Lea Ypi: „Die Linken haben die Kapitalismuskritik den Faschisten überlassen“

In ihrem Bestseller „Frei“ erzählt die Philosophin Lea Ypi von ihrem Aufwachsen in Albanien „am Ende der Geschichte“, wie es im Untertitel heißt. Das Buch wurde ein internationaler Bestseller. Ypi lehrt an der London School auf Economics, zurzeit ist sie wegen Gastvorlesungen viel in Berlin, wo wir sie Ende Mai zum Gespräch über Europa getroffen haben.

ZEIT ONLINE: Frau Ypi, was ist für Sie europäisch? 

Lea Ypi: Ich bin aufgewachsen in Durrës, einer kleinen Stadt an der Adriaküste. Es gab im kommunistischen Albanien damals nicht viel zu tun – außer dem Xhiro, einer Art besserem Spaziergang, zu dem man seine schicken Kleider anzog und zum Meer ging.
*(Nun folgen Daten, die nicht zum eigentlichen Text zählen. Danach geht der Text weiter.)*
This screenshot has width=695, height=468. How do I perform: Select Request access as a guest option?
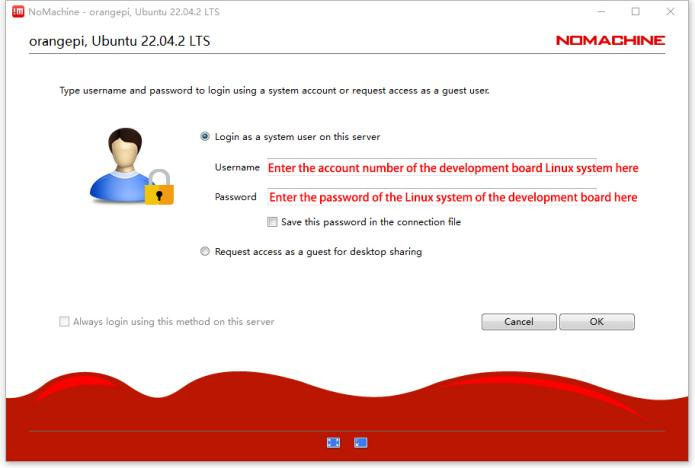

Auf dem Weg kam man vorbei an antiken griechischen Säulen aus der Zeit, in der die Stadt noch Epidamnos hieß, Aristoteles hat sie damals beschrieben. Dann folgte ein Amphitheater aus der römischen Zeit, als Nächstes ein venezianischer Turm, weil auch Venedig die Stadt mal erobert hatte, dann ging es vorbei an Gebäuden aus der ottomanischen Zeit. Und schließlich wartete an der Promenade die kommunistische Statue eines Soldaten, der das Gewehr auf das Meer richtete, als Symbol für den albanischen Widerstand gegen die italienischen Faschisten. All das, dieser tägliche Spaziergang in meiner albanischen Heimatstadt, das ist europäisch für mich: eine Geschichte von Kultur und Zivilisation, aber auch von Besetzung und Gewalt.